As a real estate attorney, I help home buyers & sellers daily with their transactions, and I’m often asked to explain all that legalese in the standard purchase/sale contract::
- As Is Sale – This means the Buyer is purchasing the Property in its current condition, whether that condition is damaged or pristine or anything else. In other words, the Seller does not have a duty to fix anything before close of escrow or after close of escrow, unless the Seller expressly agrees in writing to fix something. Technically, every sale is ‘as-is’ unless the contract specifies in writing otherwise.
- Note 1: Even with an ‘as-is’ sale, the seller is required to provide written disclosures of material defects and relevant property history. Here’s a tip for sellers: if you’re unsure whether something is ‘material/relevant’, you should disclose it, because anything you disclose cannot later be used against you in the event your buyer wishes to make a case for non-disclosure of material facts. Disclosure is your friend – it’s win-win.
- Note 2: Buyers still do inspections and keep inspection contingencies for ‘as-is’ sales. Indeed, if the inspection uncovers serious issues (i.e., major termite damage), then often the buyer will request a contract amendment that gives the buyer a price reduction (or $ credit) to help the buyer pay for the needed repairs after close of escrow. However, the seller is not required legally or contractually to agree to do repairs, and the buyer is also not required to close escrow (i.e., the buyer always has an inspection contingency to cancel unless they have already waived it), so the parties simply negotiate some form of arrangement if they would still like to continue with the purchase/sale.

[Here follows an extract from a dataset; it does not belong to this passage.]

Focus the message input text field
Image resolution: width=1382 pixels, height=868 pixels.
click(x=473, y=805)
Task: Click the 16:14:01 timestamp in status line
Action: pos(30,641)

- Note 3: Technically ‘As-Is’ refers to the point in time when the buyer signed the contract for purchase. So if the property was clean and the ceiling had no holes when the buyer signed the contract, then the seller needs to make sure the property is clean and the ceiling has no holes on the date for close of escrow.
- Closing Costs – These are the costs or expenses that are typically associated with finalizing a real property sale. They generally include escrow fees, title insurance, County transfer taxes, HOA fees, home warranty insurance, and home inspection costs. They are itemized on a ‘estimated statement’ provided by escrow at the conclusion of escrow.
- Note: You can ask escrow to provide you an estimated statement before you begin an escrow process. It helps you shop around for the best deal among escrow companies.
- Contingency or Contingent – This means “it depends upon.” The word is used in a legal sense to describe a ‘necessary event’ or ‘deciding event’ in the purchase/sale agreement, such as the buyer receiving loan approval from the buyer’s lender to go forward with the sale. A contingency is typically used to benefit one party – for example, an inspection contingency benefits the buyer because it gives the buyer freedom – if the buyer exercises his contingency, then the agreement is terminated, he receives a refund of his deposit, and escrow is cancelled.
- Note 1: The customary contract contingencies for home sales are (a) 17-days for inspections & other investigation such as title history, (b) 17-days for an appraisal matching the purchase price, and (c) 21-days for loan approval from the buyer’s lender. In the typical contract, the buyer is free to cancel before expiration of any of his contingencies, and he receives a full refund of his initial deposit.
- Note 2: the standard contract is not harsh or strict. It automatically extends from day-to-day the contingency time periods (i.e., extending beyond the 21-days for loan approval) until the seller actively gives the buyer a written “Notice to Perform” document that requires the buyer to either release the contingency promptly or cancel the contract. The reason for this leniency is simple: the standard contract encourages negotiation that can salvage transactions; it does not force a buyer’s hand to cancel, unless the seller actively wants to force the buyer to decide immediately whether to cancel or go forward.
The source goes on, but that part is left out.